The first thing you can do to help your child cope with grief is to let them know that the death is not their fault. Similar to divorce, children may feel guilty over the loss of a loved one. Ensure your child that death is a part of life and was not caused as a result of their actions.

Children will feel an empty gap in their lives, especially if the loved one was a close member of the family. Having a picture or memorable item on hand to give to your child will help to fill that gap. While items will not erase the loss, they will help your children feel like they are still close to the deceased.

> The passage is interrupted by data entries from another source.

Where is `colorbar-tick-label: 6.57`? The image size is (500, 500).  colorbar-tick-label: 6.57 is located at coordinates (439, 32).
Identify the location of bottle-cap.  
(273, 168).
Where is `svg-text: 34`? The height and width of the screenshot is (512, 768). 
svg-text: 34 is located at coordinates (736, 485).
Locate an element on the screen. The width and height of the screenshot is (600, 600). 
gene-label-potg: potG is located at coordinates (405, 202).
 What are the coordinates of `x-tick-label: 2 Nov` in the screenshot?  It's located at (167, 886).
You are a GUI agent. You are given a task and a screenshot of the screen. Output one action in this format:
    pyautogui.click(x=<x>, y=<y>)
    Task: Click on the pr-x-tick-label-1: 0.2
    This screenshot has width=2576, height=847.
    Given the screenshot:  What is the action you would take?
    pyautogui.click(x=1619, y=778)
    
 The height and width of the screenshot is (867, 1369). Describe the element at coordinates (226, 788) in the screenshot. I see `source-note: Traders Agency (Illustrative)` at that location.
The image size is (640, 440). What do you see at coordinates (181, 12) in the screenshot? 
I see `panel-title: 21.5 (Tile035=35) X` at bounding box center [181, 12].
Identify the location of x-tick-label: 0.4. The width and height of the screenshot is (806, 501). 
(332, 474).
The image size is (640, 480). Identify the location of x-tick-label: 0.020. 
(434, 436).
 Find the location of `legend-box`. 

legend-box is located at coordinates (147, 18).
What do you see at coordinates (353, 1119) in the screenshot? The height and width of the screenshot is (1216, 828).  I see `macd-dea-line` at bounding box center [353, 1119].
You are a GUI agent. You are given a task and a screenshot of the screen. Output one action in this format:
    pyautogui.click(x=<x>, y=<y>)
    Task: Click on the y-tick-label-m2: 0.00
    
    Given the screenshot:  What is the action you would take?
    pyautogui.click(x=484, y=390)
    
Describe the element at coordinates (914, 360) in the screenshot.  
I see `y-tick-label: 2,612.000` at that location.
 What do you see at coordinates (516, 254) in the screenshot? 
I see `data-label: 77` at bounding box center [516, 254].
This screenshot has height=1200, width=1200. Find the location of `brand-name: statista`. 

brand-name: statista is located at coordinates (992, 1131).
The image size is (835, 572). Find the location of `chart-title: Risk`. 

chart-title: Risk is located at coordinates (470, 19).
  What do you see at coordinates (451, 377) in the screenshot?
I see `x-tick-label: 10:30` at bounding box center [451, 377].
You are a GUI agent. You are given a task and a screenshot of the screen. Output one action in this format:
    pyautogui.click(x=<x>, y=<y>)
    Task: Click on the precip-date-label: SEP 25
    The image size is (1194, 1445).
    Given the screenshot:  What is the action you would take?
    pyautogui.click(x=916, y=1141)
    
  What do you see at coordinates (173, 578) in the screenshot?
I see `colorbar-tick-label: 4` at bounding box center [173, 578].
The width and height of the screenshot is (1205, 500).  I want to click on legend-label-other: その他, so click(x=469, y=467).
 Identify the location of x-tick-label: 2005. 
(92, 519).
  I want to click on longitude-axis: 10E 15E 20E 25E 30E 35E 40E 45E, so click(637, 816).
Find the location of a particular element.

It is also a good idea to have your children express their feelings. If they cannot talk about the loss, it may help to write them down. Feelings can be written down in the form of poetry or a letter to the deceased. Giving your child a journal will give them a private place to store their thoughts.

It is beneficial to discuss any religious or spiritual beliefs that your family may have. It is okay to explain that a loved one is now in Heaven if that is what you believe. Younger children may not understand the concept of an afterlife, or even really care. Your support is the most important thing to them during a period of grief.

Children experience grief too, in their own way. Explaining the concept of death to them and reinforcing that there is no blame placed on them is a positive way to show a child how to grieve. Children are very good at expressing themselves in writing and a journal may be the outlet that your child needs to help him cope.

Feel free to explain any religious beliefs that you may have, and understand that what a child really needs during a period of grief is to know that they are not to blame, they are loved and that you will be there to guide them through the process.